-- START Listing --

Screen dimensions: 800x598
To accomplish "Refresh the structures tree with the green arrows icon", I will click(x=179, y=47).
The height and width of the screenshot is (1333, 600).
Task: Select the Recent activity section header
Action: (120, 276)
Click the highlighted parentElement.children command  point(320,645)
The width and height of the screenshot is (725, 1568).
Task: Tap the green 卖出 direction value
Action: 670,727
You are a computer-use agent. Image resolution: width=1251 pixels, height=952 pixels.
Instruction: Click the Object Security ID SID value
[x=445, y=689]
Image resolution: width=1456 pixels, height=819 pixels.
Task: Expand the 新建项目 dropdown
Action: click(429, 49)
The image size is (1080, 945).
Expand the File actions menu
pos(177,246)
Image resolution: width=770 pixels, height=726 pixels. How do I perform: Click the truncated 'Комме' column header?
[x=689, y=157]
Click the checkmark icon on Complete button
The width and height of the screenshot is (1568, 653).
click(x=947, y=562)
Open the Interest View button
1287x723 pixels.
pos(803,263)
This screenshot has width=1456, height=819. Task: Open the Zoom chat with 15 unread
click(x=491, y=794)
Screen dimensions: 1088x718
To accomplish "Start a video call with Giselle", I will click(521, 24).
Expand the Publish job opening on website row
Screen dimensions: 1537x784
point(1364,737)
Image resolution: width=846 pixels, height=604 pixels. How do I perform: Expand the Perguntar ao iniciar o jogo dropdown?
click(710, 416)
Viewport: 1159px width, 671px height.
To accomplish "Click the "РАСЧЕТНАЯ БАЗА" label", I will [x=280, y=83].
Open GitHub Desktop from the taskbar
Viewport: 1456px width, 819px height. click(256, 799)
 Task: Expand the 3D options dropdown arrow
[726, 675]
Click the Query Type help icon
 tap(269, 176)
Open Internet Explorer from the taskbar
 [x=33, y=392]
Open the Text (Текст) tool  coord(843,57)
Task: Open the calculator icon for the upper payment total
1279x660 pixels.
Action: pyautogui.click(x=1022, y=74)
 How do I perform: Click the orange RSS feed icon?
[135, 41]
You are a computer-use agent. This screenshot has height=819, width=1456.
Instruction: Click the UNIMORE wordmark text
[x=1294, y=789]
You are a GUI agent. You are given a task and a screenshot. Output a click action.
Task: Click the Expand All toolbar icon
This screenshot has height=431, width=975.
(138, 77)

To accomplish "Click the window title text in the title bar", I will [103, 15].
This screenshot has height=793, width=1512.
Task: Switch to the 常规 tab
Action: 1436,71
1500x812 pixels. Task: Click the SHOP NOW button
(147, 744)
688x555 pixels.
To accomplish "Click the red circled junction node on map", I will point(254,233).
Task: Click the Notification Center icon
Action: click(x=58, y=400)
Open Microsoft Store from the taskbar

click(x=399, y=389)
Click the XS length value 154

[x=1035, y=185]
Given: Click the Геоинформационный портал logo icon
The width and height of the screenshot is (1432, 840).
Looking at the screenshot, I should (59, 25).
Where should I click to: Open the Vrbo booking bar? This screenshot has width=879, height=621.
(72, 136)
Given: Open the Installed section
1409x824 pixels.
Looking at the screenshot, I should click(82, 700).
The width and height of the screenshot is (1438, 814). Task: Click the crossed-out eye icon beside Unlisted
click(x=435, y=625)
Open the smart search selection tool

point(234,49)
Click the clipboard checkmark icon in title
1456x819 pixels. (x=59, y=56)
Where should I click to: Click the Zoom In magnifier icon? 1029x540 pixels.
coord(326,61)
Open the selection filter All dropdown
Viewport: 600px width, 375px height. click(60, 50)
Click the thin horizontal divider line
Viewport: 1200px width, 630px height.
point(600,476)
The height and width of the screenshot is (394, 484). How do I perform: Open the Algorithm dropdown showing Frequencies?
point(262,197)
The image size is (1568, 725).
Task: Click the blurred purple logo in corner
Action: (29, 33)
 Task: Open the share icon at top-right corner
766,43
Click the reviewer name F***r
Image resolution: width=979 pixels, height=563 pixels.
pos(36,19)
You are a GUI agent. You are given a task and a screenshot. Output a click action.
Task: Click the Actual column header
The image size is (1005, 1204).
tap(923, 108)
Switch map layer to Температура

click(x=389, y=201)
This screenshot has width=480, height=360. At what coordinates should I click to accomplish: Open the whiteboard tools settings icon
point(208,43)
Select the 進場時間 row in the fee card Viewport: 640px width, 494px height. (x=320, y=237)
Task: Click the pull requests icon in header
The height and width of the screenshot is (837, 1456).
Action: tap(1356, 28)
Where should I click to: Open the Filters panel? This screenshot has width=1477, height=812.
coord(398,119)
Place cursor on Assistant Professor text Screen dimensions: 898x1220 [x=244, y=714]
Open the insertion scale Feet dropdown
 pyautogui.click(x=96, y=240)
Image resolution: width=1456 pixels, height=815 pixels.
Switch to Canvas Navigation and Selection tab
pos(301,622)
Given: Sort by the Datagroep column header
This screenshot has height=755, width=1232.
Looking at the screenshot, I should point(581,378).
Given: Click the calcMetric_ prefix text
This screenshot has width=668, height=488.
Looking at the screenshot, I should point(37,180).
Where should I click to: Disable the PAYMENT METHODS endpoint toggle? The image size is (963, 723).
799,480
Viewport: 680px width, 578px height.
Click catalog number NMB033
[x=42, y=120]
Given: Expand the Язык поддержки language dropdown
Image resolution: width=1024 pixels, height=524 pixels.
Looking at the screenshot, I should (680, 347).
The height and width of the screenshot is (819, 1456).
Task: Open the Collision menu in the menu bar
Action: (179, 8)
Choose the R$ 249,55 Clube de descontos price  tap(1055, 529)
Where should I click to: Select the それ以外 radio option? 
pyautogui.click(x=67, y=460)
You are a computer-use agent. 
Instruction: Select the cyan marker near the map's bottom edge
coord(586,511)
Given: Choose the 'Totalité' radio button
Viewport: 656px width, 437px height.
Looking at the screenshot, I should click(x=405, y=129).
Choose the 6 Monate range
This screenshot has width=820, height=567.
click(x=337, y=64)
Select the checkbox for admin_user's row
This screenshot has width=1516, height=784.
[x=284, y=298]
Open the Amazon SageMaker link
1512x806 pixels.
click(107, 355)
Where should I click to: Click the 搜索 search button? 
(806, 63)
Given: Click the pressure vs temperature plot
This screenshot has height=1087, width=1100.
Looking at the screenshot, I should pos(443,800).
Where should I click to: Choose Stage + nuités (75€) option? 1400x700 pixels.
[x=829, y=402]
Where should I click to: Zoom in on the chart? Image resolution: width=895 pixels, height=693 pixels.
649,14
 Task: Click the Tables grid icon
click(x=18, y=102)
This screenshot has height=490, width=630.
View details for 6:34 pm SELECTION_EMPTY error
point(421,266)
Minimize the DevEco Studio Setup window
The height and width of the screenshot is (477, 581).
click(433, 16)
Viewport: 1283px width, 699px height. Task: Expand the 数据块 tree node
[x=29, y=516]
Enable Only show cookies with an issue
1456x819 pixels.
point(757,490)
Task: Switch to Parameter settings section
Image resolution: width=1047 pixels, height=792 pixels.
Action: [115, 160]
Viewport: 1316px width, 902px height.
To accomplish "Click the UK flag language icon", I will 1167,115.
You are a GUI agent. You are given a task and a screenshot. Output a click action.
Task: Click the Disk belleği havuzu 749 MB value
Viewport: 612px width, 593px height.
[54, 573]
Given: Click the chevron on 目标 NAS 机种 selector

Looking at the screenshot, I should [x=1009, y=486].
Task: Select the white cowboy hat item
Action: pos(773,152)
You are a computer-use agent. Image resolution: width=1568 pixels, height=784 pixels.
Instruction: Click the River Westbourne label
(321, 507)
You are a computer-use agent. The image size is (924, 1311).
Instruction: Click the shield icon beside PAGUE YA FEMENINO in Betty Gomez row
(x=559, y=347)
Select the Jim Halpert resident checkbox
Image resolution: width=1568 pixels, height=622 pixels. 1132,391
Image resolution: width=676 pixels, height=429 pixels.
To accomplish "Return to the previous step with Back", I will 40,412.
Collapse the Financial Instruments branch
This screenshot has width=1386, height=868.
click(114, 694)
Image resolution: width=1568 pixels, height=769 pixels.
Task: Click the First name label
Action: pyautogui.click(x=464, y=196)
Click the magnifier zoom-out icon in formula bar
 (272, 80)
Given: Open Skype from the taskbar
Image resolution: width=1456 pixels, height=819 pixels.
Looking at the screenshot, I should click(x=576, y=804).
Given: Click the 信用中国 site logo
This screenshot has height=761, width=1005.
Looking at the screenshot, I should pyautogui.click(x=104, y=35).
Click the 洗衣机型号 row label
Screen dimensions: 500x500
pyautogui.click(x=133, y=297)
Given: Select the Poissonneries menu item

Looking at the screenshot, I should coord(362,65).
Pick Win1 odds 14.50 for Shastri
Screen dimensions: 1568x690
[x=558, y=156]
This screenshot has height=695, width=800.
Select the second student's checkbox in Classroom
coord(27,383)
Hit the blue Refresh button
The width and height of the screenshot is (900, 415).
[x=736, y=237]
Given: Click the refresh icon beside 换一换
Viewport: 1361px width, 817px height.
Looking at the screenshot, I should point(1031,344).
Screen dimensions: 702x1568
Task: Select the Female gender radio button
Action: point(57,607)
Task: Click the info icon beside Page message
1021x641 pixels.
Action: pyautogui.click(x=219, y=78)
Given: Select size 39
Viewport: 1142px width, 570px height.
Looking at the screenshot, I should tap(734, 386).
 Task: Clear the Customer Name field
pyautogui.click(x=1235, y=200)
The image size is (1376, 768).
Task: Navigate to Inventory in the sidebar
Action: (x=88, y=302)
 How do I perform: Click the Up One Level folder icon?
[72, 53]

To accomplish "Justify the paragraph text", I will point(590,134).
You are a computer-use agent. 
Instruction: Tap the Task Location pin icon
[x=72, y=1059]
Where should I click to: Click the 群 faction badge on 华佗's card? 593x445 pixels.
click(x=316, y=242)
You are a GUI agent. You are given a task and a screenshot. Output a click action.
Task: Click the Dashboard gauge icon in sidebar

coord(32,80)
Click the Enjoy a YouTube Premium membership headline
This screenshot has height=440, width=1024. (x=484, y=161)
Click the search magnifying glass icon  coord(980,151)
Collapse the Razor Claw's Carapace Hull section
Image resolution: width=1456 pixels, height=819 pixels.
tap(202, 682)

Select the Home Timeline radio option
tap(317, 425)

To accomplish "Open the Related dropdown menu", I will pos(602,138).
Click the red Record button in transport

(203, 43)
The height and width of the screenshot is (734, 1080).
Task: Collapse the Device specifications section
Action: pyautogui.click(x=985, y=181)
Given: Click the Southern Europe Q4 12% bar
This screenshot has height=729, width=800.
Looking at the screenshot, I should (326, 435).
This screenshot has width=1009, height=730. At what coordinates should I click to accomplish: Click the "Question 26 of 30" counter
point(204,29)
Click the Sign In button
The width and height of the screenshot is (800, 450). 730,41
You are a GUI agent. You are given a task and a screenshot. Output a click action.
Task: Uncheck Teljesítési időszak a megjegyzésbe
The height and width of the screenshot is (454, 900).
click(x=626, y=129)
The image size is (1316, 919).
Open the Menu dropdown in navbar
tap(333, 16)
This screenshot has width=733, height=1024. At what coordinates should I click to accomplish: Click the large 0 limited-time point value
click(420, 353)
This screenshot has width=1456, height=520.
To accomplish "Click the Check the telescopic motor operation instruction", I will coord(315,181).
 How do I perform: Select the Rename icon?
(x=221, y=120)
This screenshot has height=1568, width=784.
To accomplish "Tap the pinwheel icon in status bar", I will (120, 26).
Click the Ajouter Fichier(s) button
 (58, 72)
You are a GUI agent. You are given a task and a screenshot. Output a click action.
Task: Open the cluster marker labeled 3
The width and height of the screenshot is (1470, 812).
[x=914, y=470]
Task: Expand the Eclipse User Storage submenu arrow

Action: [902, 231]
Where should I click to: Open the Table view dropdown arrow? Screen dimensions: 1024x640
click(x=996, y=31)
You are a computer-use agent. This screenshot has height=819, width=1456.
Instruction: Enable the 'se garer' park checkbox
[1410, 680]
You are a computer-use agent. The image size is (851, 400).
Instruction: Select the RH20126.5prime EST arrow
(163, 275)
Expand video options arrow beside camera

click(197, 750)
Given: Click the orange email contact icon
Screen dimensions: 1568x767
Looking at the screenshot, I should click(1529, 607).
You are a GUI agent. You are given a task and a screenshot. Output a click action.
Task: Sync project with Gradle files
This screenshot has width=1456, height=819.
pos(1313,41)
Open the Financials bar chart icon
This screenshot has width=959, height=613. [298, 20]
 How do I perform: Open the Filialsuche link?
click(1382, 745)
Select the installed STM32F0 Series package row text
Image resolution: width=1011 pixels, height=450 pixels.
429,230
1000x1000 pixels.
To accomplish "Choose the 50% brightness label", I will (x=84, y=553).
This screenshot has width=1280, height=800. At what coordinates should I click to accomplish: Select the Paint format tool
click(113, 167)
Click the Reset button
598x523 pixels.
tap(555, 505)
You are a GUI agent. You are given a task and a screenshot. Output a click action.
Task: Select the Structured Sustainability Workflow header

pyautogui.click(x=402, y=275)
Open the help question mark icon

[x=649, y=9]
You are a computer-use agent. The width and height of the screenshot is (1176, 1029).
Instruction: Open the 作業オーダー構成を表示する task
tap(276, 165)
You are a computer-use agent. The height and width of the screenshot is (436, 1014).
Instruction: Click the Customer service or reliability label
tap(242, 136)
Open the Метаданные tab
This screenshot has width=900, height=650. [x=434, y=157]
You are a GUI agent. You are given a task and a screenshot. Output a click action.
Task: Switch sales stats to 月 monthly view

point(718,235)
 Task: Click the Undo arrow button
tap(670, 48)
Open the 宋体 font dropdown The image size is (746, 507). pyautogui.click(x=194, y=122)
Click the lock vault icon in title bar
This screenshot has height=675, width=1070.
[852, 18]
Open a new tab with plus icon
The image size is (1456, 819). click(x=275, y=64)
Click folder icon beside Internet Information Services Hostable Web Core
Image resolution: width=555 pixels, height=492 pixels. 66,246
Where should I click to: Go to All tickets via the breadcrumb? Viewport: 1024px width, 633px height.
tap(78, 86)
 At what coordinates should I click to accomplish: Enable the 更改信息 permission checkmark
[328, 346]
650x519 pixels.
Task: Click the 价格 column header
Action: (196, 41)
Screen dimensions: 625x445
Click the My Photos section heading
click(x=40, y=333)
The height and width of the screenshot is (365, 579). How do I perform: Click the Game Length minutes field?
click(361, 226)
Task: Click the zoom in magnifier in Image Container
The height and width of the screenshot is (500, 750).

-- END Listing --

Instructions to follow: Reproduce the items exactly, from the line containing "Click the Enjoy" through the line containing "Action: [902, 231]".

Expected output:
Click the Enjoy a YouTube Premium membership headline
This screenshot has height=440, width=1024. (x=484, y=161)
Click the search magnifying glass icon  coord(980,151)
Collapse the Razor Claw's Carapace Hull section
Image resolution: width=1456 pixels, height=819 pixels.
tap(202, 682)

Select the Home Timeline radio option
tap(317, 425)

To accomplish "Open the Related dropdown menu", I will pos(602,138).
Click the red Record button in transport

(203, 43)
The height and width of the screenshot is (734, 1080).
Task: Collapse the Device specifications section
Action: pyautogui.click(x=985, y=181)
Given: Click the Southern Europe Q4 12% bar
This screenshot has height=729, width=800.
Looking at the screenshot, I should (326, 435).
This screenshot has width=1009, height=730. At what coordinates should I click to accomplish: Click the "Question 26 of 30" counter
point(204,29)
Click the Sign In button
The width and height of the screenshot is (800, 450). 730,41
You are a GUI agent. You are given a task and a screenshot. Output a click action.
Task: Uncheck Teljesítési időszak a megjegyzésbe
The height and width of the screenshot is (454, 900).
click(x=626, y=129)
The image size is (1316, 919).
Open the Menu dropdown in navbar
tap(333, 16)
This screenshot has width=733, height=1024. At what coordinates should I click to accomplish: Click the large 0 limited-time point value
click(420, 353)
This screenshot has width=1456, height=520.
To accomplish "Click the Check the telescopic motor operation instruction", I will coord(315,181).
 How do I perform: Select the Rename icon?
(x=221, y=120)
This screenshot has height=1568, width=784.
To accomplish "Tap the pinwheel icon in status bar", I will (120, 26).
Click the Ajouter Fichier(s) button
 (58, 72)
You are a GUI agent. You are given a task and a screenshot. Output a click action.
Task: Open the cluster marker labeled 3
The width and height of the screenshot is (1470, 812).
[x=914, y=470]
Task: Expand the Eclipse User Storage submenu arrow

Action: [902, 231]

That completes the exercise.